The objective of this PhD thesis is to help pilot the operations of the ECOTRAIN ecosystem by providing real-time monitoring indicators that allow the detection of possible disturbances or drifts in order to adapt quickly. The creation of a digital duplicate of our system will serve as a steering tool to measure the divergence between the expected and the actual. This will be referred to as reactive management. The project will propose two deliverables for this purpose: "Process Monitoring" and "Process Adaptation". This task is in line with the traditional flow supervision approaches encountered in the world of operations management but in a context specific to autonomous trains.


6 main tasks are expected in this doctoral thesis:

  • Definition and development of mechanisms allowing to capture events of follow-up of the execution of the processes on the one hand, and of the situation of the environment in which the process runs on the other hand.
  • Definition of a digital duplicate of the system.
  • Definition and development of mechanisms to measure, in real time, the existing divergence between a model of the expected situation (double numerical) and a model of the observed situation (measurement of reality).
  • Definition and development of dynamic adaptation mechanisms to suggest changes in the steering process according to the state of the situation, the alerts observed and the projections established.
  • Definition of use cases in connection with LA POSTE.
  • Experimentation on use cases, evaluation in connection with LA POSTE.
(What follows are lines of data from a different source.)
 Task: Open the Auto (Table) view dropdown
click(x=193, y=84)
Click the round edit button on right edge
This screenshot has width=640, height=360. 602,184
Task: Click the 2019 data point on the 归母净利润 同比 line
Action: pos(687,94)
The thesis project plans to undertake a major R&D effort to design, test and adapt appropriate responses. With a view to rapid dissemination of the technologies developed and the creation of technological and commercial outlets, this R&D approach will be based on the provision of a dedicated pilot site (Albi - Puygouzon) to conduct all the tests required to implement this innovation.


Research team:

The Industrial Engineering Centre of IMT Mines Albi is a human-sized, friendly, competent and ambitious team, open to the international scene, and in permanent contact with the reality of the field. With nearly 2M€ of annual contractual activity, 1 industrial chair and 6 public-private Joint Research Laboratories, the Industrial Engineering Centre develops applied research activities that are definitely oriented towards the needs of the business world. The team also displays a proven scientific excellence with more than 70 annual publications in international conferences and scientific journals of rank A, and numerous international academic partnerships with renowned universities such as Beijing Jiaotong University (China), Polytechnique Montreal (Canada), Penn State University (United States), TU Delft (The Netherlands) or Georgia Institute of Technology (United States) via the SIReN International Associated Laboratory.


Profile of the candidate:

Master's degree in engineering, science or management with proven knowledge in one or more of the following areas: industrial engineering, logistics network management, data science, applied mathematics, simulation models, decision support systems, business intelligence.


A good level of English is required as well as good writing skills in French and English. An interest in computer programming is preferable.